» Brano scelto
------------------------------

Quello che qualche banca sta già proponendo: prestiti alle imprese, di diverso importo – limiti al di sotto e al di sopra dei 500mila euro – a tasso zero ma su pegno di titoli dell’imprenditore. Potrebbe essere una soluzione per ottenere liquidità: se l’imprenditore crede nella sua attività, potrebbe provarci.

Lei insiste molto sull’educazione finanziaria: perché?
Nel nostro Paese è notoriamente molto bassa. Si pensa che per gestire, bene, le proprie risorse basti parlare con qualcuno per due giorni: non è affatto così. Inoltre, fare questo nell’imminenza di un momento difficile serve ancora meno. Invece, credo che il supporto di un’associazione di categoria – come lo è Confartigianato Varese – possa aiutare l’imprenditore a confrontarsi con altre realtà per ottenere qualche indicazione preziosa. Ovviamente, non tutte le soluzioni vanno bene per tutte le imprese, perché ogni azienda è un mondo a sé. Però bisogna incontrarsi, parlare e confrontarsi: il consiglio giusto arriverà. Non dimentichiamo che questa funzione educativa spetta anche al Governo e allo Stato, perché è un interesse pubblico avere risparmiatori preparati. L’educazione finanziaria non può essere una tantum e non deve essere demandata all’utente finale. Ecco perché un’associazione di categoria, con i suoi professionisti, svolge anche un ruolo sociale. Ma la forza rappresentativa di un’associazione la rende particolarmente credibile anche nei confronti degli attori del fintech.

E’ il momento giusto per investire anche in strumenti innovativi?
Avendo le risorse, penso alle piattaforme di Peer-to-Peer landing: chi ha un avanzo di risorse rispetto alle eccedenze, invero poche imprese al giorno d’oggi, potrebbe veicolarle e prestarle attraverso queste piattaforme. A condizioni di mercato che care non sono. Attenzione che questa non è un’attività filantropica, ma di mercato. Ma ripeto: è fondamentale lavorare anche sul taglio dei costi.

------------------------------

» Cosa si chiede
[1] Rispondi in breve a queste domande sull'intervista sull'educazione finanziaria:
(a) Su pegno di che cosa alcune banche propongono prestiti a tasso zero alle imprese?
(b) Quale associazione di categoria viene nominata?
(c) Attraverso quali piattaforme si potrebbero prestare le risorse in avanzo?
[2] Sostituisci "liquidità" con "fondi" nel passo dell'intervista sull'educazione finanziaria che si apre con le parole "Quello che qualche" e si chiude con "sull’educazione finanziaria: perché?", poi riscrivi il passo intero.
[3] Prosegui l'intervista sull'educazione finanziaria a partire dall'ultima frase riportata.

» Estratti dei dati
------------------------------

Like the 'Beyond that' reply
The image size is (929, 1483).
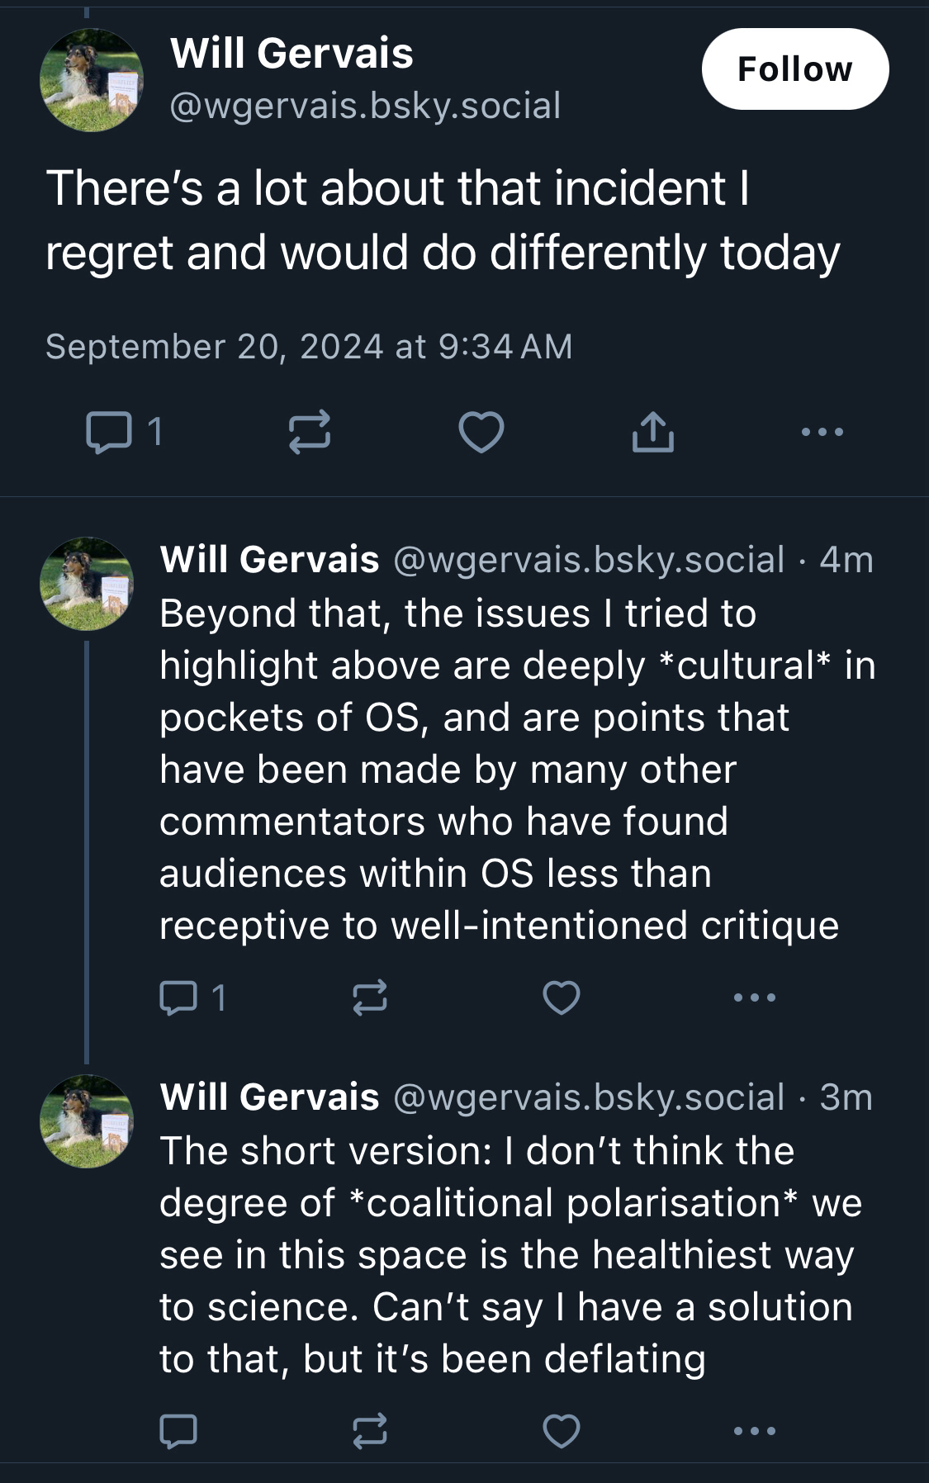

------------------------------

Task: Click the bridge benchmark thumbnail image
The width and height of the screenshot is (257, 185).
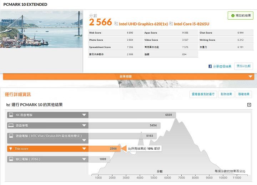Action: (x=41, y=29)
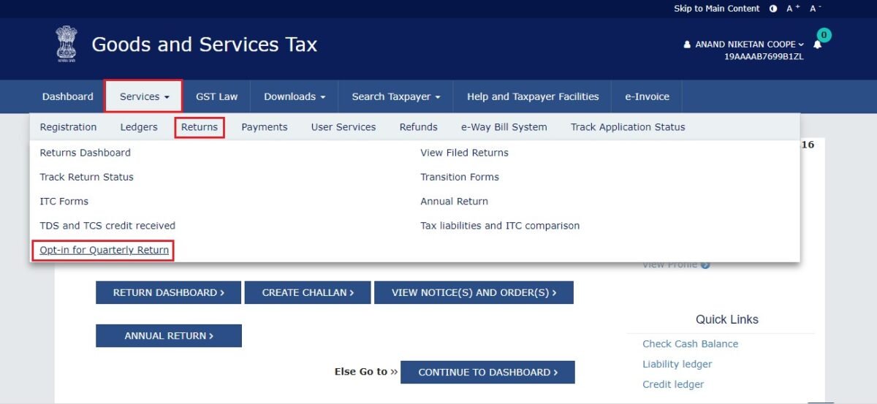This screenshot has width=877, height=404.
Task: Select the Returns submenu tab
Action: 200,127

------------------------------

» Soluzioni
[1]
(a) Su pegno di titoli dell'imprenditore.
(b) Confartigianato Varese.
(c) Le piattaforme di Peer-to-Peer landing.

[2]
Quello che qualche banca sta già proponendo: prestiti alle imprese, di diverso importo – limiti al di sotto e al di sopra dei 500mila euro – a tasso zero ma su pegno di titoli dell’imprenditore. Potrebbe essere una soluzione per ottenere fondi: se l’imprenditore crede nella sua attività, potrebbe provarci.

Lei insiste molto sull’educazione finanziaria: perché?

[3]
Insomma, sempre meno banche?
Nonostante il cordone dei prestiti alle imprese si sia un po’ allentato, il problema delicato rimane la velocità di erogazione del prestito. Per un’azienda, questo è l’elemento decisivo: bisognerebbe bypassare ancora di più le prassi bancarie, perché non è così automatico che una piccola banca del territorio sia più veloce nell’erogazione. Anche in queste realtà ci sono fenomeni di vischiosità e lungaggini. E’ anche vero, però, che le banche devono svolgere un ruolo decisivo: in questo momento sono ancora il canale di approvvigionamento più importante per le situazioni fisiologiche.

Chi lavora con il mercato casalingo non ha le stesse possibilità di chi scommette sui mercati esteri. Anche se…
In questa situazione particolare l’attenzione nei confronti dei mercati con i quali si lavora deve essere ancora più alta: il virus si sposta da Est a Ovest, prima colpisce alcune aree e poi altre. Ecco perché è bene diversificare, essere presenti su più Paesi, addirittura riuscire ad avere una produzione per il mercato domestico e, contemporaneamente, una per quello estero. Questo permette di vivacchiare.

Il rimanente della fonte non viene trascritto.